▶ _WHAT THE TASK REQUIRES_
The answer is a number and only a number: how many lines of the data include the string "indicator"?

++++++++++++++++++++

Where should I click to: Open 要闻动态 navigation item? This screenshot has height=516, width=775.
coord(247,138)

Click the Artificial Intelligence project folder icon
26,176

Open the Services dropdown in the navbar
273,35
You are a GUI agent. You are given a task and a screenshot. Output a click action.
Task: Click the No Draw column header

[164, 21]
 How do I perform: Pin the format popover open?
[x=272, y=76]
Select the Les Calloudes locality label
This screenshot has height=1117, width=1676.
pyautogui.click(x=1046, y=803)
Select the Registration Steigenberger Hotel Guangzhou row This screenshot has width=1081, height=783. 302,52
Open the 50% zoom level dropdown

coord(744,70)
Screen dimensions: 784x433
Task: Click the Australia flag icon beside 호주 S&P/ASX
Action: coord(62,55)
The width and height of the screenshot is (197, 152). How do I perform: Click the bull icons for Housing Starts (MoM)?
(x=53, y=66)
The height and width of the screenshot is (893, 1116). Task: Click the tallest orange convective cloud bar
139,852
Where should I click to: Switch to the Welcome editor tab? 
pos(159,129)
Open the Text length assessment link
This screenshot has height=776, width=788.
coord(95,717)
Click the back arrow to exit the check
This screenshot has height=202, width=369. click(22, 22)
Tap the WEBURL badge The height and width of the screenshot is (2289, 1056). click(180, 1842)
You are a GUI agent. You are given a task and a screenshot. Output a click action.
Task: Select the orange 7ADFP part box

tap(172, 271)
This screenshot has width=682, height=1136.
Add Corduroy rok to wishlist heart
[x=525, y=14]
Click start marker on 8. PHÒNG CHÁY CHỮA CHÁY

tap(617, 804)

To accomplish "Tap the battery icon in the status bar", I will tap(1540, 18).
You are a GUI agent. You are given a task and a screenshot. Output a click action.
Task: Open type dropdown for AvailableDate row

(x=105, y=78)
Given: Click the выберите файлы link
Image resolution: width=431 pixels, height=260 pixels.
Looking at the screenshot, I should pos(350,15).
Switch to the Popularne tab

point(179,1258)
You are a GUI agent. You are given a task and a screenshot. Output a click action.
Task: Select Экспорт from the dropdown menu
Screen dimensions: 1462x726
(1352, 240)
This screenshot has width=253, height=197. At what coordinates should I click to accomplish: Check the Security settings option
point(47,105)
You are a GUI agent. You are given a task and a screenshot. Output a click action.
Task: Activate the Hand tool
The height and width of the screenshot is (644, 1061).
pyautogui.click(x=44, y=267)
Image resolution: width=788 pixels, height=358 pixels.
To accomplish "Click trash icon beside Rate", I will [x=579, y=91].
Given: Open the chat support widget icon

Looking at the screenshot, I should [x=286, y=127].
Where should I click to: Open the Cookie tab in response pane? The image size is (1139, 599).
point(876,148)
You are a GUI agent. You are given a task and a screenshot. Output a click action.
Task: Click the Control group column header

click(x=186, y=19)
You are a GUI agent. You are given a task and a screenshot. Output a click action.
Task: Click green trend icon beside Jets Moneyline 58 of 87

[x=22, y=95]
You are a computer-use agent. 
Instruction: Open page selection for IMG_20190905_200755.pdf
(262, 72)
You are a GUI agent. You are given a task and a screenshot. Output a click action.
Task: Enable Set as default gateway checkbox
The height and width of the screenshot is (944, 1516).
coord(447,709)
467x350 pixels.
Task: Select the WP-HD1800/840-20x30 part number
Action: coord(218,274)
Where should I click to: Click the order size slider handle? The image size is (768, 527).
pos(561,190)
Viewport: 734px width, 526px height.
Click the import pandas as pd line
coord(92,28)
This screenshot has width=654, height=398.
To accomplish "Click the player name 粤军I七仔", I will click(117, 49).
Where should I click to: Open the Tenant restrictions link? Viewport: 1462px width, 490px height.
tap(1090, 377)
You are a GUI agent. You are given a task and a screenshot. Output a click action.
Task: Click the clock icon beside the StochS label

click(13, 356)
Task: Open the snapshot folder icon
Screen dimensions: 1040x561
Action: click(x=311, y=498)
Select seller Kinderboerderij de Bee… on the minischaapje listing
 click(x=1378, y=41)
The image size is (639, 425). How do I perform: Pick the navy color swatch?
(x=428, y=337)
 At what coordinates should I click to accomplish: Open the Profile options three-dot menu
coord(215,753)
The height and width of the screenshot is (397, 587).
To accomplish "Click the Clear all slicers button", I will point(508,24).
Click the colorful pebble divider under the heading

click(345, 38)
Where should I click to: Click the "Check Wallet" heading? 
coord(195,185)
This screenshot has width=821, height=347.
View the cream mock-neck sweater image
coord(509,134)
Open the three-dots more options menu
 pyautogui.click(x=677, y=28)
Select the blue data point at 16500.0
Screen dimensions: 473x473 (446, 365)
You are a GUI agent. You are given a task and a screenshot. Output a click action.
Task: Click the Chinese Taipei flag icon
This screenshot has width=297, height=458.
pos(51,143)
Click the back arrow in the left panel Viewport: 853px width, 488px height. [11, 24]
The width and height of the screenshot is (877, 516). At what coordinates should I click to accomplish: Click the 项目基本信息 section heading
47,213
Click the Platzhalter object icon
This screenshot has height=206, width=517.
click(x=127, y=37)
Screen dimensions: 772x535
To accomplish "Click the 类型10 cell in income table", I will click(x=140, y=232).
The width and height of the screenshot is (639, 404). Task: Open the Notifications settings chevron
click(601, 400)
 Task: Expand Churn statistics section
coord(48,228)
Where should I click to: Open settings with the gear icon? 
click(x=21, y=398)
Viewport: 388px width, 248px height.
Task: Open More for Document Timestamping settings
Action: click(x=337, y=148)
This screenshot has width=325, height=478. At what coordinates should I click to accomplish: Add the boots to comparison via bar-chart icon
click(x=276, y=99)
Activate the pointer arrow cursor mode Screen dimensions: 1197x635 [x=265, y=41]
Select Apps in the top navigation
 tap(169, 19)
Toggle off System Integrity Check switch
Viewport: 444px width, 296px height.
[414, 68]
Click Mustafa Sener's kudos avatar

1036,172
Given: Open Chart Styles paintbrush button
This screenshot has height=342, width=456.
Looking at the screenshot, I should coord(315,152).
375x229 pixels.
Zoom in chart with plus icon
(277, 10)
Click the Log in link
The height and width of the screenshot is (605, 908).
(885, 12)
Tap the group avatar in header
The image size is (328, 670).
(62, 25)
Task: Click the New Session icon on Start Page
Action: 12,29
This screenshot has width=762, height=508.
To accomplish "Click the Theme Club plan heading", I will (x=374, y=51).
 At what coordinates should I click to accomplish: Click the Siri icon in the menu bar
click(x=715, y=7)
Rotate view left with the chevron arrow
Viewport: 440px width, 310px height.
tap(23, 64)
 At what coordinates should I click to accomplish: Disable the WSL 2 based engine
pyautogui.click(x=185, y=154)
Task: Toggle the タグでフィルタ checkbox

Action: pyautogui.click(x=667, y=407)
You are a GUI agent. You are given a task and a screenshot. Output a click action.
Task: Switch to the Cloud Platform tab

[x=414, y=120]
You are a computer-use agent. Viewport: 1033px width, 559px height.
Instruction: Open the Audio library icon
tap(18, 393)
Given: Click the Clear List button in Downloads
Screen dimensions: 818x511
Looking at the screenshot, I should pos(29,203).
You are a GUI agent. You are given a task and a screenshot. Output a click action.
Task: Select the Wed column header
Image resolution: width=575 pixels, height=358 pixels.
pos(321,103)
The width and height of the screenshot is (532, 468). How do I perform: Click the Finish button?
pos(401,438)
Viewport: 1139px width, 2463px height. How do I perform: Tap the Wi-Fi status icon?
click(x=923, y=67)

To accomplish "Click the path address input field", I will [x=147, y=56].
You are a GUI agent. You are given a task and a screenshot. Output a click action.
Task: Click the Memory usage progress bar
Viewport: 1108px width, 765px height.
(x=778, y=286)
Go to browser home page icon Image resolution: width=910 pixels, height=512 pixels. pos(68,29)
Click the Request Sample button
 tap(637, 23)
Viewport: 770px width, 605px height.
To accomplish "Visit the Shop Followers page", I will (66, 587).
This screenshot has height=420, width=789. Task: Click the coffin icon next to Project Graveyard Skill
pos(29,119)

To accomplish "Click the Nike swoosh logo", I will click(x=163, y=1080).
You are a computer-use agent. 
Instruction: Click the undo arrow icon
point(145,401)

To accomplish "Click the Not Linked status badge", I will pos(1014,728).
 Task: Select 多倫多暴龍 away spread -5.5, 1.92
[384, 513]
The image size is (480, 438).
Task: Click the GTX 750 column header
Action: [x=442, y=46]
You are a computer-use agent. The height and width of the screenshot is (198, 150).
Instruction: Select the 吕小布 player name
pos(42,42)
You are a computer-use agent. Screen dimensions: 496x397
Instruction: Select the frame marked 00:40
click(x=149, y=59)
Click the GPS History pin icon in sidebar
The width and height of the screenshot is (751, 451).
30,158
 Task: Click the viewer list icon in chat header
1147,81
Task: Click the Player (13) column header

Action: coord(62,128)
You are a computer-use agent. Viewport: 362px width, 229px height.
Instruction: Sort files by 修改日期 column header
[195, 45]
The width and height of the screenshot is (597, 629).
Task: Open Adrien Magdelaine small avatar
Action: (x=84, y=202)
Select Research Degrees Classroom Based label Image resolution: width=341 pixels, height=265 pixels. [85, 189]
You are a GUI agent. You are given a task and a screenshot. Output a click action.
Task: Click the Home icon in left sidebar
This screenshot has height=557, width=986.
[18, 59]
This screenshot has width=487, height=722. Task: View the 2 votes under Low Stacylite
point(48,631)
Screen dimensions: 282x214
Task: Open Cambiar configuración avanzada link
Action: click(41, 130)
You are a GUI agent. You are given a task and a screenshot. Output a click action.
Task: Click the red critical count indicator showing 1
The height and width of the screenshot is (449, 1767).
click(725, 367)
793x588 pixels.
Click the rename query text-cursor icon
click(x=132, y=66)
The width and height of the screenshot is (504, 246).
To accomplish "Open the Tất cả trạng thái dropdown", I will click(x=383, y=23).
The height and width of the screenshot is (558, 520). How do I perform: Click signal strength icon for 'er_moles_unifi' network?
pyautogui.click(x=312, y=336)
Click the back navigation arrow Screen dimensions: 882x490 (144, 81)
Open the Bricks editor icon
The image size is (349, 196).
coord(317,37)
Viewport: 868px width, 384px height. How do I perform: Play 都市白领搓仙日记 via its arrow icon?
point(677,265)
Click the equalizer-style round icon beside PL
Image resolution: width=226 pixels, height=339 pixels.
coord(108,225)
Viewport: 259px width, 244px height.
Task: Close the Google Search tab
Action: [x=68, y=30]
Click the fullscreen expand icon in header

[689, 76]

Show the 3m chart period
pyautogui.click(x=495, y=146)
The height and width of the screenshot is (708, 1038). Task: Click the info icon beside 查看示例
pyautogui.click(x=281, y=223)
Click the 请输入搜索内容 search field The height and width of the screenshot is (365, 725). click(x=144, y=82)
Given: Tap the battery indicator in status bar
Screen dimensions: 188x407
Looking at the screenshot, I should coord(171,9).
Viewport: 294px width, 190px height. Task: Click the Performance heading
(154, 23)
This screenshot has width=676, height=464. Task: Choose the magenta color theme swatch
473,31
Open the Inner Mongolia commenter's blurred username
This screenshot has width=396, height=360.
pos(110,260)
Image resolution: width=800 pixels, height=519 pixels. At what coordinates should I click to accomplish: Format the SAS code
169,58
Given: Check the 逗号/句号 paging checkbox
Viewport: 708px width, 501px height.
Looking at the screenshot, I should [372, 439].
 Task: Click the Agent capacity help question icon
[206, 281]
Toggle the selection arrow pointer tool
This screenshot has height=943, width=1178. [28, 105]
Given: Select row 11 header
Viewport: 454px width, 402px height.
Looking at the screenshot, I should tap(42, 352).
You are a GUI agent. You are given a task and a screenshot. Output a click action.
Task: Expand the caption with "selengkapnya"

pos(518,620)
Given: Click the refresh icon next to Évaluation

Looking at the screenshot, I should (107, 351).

++++++++++++++++++++

▶ _ANSWER TO THIS EXERCISE_
2